The SDK supports Bring Your Own Key (BYOK) configurations to use non-GitHub models such as Ollama or private OpenAI endpoints. Specify the provider details in createSession():

await using session = await client.createSession({
  model: "deepseek-coder-v2:16b",
  provider: {
    type: "openai",
    baseUrl: "http://localhost:11434/v1", // Ollama endpoint
  },
});

Summary

  • Install the SDK via npm install @github/copilot-sdk—the CLI binary is bundled automatically.
  • Initialize with CopilotClient in nodejs/src/client.ts to manage the JSON-RPC transport.
  • Create sessions using client.createSession() to establish isolated conversation contexts.
  • Define tools with defineTool() from nodejs/src/toolSet.ts to expose custom JavaScript functions to the model using Zod schemas.
  • Stream output by listening to assistant.message_delta events on the session object.
  • Use custom providers by specifying provider configuration in the session options for non-GitHub LLMs.

Frequently Asked Questions

Do I need VS Code installed to use the Copilot SDK?

No. According to the github/copilot-sdk source code, the SDK bundles the Copilot CLI engine automatically. The CopilotClient spawns this process and manages the JSON-RPC communication independently of any editor.

How does authentication work with the SDK?

The SDK handles authentication automatically through the bundled CLI. When you first run your application, the CLI process prompts for GitHub authentication via the standard device flow, caching credentials for subsequent sessions. You do not need to manually manage tokens in your Node.js code.

Can I use models other than GitHub Copilot?

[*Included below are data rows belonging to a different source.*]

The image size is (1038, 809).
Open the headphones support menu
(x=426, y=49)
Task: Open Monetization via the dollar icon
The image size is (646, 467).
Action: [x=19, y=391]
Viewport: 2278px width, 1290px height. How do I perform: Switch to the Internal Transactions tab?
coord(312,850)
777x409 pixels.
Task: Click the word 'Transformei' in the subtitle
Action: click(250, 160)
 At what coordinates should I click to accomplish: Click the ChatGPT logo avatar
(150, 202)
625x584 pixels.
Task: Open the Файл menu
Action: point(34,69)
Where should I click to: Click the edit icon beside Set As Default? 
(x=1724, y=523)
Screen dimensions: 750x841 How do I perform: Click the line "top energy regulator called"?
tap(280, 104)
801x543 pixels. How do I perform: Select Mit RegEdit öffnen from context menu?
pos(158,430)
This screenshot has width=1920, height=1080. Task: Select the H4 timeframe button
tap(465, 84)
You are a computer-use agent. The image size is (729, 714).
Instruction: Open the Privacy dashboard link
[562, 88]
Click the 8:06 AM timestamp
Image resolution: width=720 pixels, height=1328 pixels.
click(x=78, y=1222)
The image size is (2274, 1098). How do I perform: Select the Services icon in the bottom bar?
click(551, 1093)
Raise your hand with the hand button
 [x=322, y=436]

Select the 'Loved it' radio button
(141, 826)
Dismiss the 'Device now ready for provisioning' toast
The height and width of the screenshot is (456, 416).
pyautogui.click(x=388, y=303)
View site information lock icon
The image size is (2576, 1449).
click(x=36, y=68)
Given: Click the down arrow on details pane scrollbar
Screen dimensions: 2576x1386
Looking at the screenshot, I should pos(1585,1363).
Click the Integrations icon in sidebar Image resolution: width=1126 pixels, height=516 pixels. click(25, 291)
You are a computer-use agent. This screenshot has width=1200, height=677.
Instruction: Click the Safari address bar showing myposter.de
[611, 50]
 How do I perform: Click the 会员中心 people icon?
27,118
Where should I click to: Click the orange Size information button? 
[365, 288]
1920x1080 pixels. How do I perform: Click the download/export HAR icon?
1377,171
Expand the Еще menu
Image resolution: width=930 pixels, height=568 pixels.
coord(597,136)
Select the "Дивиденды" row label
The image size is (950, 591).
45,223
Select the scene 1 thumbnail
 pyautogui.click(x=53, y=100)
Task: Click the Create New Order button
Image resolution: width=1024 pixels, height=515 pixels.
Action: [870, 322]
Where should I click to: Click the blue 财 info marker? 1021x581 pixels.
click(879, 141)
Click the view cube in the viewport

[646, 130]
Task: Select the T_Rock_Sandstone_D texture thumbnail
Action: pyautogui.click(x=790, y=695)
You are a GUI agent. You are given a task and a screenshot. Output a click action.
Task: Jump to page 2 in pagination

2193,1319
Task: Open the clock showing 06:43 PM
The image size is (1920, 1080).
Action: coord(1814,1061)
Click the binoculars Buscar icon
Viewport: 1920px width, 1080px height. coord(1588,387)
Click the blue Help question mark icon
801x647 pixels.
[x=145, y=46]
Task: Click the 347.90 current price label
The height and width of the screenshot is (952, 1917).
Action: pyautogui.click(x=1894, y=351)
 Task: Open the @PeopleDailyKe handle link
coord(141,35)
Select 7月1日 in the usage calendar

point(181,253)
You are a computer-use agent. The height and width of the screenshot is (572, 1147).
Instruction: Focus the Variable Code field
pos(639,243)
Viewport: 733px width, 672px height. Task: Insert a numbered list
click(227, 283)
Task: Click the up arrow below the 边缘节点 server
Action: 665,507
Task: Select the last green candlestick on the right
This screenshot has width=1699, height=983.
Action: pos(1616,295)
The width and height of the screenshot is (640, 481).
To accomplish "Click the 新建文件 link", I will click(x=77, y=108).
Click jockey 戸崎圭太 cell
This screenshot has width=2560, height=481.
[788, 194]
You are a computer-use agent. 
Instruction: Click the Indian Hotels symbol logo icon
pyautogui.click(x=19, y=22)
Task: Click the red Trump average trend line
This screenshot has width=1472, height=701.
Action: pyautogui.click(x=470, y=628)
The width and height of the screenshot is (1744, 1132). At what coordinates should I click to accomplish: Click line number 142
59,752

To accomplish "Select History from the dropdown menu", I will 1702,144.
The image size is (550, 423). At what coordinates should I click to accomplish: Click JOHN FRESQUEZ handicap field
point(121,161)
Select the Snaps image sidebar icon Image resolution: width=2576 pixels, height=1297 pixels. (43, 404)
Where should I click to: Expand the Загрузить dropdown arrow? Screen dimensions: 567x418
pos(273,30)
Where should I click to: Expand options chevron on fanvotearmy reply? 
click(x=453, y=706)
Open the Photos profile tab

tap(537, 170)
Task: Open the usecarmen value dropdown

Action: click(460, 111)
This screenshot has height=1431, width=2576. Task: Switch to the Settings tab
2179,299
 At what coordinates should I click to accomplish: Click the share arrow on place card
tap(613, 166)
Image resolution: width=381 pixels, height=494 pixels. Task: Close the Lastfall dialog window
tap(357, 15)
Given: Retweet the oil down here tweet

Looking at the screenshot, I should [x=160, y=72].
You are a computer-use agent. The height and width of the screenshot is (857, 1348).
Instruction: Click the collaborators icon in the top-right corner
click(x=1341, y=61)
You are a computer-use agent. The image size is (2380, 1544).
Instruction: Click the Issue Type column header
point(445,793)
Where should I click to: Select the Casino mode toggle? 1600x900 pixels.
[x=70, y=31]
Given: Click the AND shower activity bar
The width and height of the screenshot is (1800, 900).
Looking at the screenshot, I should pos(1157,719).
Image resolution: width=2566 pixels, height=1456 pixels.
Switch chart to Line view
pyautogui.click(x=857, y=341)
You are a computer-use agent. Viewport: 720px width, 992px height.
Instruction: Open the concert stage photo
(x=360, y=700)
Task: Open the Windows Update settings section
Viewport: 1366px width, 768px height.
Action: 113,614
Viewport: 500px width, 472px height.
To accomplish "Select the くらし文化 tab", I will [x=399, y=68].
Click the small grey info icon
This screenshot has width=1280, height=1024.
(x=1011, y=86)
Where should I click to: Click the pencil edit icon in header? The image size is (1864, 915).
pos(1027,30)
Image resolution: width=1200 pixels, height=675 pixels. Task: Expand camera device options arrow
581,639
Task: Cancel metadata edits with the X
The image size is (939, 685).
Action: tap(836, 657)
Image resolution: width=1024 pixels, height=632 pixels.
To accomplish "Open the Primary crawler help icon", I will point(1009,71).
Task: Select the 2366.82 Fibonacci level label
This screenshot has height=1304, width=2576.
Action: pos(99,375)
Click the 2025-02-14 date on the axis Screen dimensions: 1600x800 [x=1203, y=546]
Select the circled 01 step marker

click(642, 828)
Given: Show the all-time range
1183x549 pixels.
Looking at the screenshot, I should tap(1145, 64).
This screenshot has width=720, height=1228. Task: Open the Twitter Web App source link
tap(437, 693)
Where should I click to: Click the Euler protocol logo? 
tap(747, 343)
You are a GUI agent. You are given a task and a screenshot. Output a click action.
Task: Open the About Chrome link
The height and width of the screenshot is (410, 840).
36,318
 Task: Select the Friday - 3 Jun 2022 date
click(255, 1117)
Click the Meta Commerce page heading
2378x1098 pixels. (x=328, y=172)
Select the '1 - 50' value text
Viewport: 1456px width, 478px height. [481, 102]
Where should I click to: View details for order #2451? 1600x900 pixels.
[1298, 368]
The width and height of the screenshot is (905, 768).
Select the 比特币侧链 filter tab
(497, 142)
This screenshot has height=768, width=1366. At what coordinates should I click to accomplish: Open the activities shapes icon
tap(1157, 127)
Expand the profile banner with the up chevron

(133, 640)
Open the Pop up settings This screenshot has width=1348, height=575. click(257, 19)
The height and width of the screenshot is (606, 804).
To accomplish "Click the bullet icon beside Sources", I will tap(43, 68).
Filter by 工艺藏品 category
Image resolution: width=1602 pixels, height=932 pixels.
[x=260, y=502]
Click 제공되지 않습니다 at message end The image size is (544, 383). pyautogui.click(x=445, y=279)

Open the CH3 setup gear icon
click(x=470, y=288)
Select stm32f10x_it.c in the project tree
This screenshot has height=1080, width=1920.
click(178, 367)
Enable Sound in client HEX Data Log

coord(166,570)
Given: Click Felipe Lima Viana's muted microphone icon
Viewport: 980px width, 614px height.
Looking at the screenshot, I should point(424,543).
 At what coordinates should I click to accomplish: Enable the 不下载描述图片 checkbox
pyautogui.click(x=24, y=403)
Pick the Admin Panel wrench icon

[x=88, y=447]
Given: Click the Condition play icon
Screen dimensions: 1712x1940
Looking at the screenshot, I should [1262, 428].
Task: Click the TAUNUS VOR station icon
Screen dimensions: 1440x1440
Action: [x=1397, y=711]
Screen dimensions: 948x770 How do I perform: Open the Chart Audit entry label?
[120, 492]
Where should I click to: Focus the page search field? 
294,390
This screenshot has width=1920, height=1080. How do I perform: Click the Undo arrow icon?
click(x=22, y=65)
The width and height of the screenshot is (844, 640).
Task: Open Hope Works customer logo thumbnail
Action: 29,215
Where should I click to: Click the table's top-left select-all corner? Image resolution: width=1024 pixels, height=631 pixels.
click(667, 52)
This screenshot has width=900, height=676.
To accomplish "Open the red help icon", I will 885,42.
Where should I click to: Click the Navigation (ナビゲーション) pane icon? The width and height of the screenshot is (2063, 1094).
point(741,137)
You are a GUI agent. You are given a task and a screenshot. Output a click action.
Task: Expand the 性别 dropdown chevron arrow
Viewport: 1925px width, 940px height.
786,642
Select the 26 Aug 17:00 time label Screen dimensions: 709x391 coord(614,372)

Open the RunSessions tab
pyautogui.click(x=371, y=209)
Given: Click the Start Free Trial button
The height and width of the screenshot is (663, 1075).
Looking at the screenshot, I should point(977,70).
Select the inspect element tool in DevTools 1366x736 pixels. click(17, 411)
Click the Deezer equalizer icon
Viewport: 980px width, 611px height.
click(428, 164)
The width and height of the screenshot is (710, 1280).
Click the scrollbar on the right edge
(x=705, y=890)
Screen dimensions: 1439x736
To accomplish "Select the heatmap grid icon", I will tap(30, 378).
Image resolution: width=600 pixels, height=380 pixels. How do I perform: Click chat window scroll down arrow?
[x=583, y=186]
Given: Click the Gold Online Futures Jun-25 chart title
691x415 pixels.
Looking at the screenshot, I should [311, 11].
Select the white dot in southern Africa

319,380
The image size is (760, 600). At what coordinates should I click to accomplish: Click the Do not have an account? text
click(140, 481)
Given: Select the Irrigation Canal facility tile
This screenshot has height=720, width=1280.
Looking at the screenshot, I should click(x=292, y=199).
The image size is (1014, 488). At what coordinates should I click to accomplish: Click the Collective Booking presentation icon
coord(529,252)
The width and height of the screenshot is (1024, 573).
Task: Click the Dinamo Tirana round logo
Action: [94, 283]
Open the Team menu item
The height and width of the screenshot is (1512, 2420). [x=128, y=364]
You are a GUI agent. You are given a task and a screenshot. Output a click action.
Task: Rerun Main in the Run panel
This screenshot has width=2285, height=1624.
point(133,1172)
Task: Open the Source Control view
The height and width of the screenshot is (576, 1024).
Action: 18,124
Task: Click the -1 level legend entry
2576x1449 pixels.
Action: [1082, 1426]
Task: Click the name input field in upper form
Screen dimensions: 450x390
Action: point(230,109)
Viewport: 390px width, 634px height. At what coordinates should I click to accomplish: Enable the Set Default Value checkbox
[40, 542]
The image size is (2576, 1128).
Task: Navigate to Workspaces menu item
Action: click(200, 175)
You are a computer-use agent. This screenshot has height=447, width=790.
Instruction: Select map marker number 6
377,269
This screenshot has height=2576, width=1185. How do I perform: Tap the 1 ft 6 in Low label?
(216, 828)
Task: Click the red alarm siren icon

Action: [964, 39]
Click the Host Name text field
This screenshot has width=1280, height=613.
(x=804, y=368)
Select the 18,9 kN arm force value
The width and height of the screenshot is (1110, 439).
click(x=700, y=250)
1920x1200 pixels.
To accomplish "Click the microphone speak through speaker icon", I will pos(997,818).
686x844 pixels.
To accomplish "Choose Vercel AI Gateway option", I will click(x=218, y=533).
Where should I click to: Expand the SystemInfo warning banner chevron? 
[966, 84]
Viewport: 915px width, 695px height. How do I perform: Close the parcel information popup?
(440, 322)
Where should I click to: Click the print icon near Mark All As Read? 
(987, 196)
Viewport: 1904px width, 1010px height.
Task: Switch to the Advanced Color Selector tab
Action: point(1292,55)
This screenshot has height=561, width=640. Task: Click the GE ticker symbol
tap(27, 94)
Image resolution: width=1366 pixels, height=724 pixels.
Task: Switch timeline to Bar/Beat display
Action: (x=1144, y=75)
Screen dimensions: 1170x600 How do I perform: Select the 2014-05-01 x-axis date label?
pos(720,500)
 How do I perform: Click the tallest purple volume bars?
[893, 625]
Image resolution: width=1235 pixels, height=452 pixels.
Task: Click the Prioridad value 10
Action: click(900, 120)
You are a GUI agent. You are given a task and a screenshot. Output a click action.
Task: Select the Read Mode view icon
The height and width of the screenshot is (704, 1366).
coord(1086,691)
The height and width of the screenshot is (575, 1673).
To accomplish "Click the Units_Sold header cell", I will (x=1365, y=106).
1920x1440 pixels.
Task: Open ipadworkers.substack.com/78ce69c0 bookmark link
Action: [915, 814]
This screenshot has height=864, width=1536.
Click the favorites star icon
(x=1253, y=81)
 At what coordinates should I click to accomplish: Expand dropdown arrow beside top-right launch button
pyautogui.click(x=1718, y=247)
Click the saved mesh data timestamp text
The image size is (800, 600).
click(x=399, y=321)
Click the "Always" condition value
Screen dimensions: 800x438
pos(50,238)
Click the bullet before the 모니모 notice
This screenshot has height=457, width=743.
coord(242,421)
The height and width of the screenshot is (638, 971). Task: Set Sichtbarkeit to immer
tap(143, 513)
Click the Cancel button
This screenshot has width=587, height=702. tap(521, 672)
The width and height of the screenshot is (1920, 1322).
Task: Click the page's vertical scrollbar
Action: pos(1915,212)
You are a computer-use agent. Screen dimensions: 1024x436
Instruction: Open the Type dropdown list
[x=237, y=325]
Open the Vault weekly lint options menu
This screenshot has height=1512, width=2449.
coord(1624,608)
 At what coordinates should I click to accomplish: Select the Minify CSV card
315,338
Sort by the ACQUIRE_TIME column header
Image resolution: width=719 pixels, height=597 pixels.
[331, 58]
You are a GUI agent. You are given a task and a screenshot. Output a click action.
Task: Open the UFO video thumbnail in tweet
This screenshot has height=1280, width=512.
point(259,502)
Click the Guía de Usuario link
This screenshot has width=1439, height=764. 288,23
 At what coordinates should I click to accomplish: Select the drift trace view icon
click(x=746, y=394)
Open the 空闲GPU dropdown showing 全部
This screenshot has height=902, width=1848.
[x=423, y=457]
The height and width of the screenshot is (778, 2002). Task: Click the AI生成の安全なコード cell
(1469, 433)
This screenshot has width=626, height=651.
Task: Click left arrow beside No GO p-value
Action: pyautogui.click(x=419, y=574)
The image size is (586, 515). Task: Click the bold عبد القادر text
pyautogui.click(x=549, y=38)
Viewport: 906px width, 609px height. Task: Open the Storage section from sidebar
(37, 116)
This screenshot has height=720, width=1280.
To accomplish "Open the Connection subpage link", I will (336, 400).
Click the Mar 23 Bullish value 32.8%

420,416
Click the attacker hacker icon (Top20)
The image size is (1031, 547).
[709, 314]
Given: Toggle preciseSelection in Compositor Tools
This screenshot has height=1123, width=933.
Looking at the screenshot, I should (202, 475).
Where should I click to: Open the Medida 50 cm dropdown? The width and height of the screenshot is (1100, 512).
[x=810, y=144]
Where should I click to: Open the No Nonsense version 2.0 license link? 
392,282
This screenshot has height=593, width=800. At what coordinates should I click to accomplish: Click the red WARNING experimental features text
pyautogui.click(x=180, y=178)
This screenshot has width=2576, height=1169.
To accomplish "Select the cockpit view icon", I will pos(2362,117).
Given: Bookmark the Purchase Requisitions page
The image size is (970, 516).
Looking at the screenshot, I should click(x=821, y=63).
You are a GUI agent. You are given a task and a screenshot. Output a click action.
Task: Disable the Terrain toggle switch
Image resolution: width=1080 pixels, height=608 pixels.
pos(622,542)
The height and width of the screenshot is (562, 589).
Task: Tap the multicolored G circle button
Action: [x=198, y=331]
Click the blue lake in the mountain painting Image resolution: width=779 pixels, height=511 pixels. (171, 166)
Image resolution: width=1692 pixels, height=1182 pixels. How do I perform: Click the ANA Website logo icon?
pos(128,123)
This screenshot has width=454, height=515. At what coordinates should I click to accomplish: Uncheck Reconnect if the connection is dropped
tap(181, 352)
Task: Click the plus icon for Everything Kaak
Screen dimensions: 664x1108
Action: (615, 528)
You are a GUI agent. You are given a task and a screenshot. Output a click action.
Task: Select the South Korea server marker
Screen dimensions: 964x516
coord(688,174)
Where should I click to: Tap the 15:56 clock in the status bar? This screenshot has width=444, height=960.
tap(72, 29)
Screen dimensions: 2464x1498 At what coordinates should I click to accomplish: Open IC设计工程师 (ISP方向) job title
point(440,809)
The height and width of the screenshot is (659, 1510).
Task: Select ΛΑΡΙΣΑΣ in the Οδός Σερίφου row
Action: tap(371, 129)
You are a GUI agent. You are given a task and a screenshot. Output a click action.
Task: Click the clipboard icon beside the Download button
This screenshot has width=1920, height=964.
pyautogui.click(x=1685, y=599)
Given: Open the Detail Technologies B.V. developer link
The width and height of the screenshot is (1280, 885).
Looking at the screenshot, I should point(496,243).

Yes. As implemented in nodejs/src/session.ts, you can configure custom providers in the session options. Set the provider property with type: "openai" and specify your baseUrl to connect to Ollama, Azure OpenAI, or other compatible endpoints.

What Node.js version is required for the await using syntax?

The await using keyword requires Node.js 20 or newer with the explicit resource management proposal enabled, or Node.js 22+ where it is available by default. For older versions, manually call session.disconnect() and client.stop() to prevent process hanging.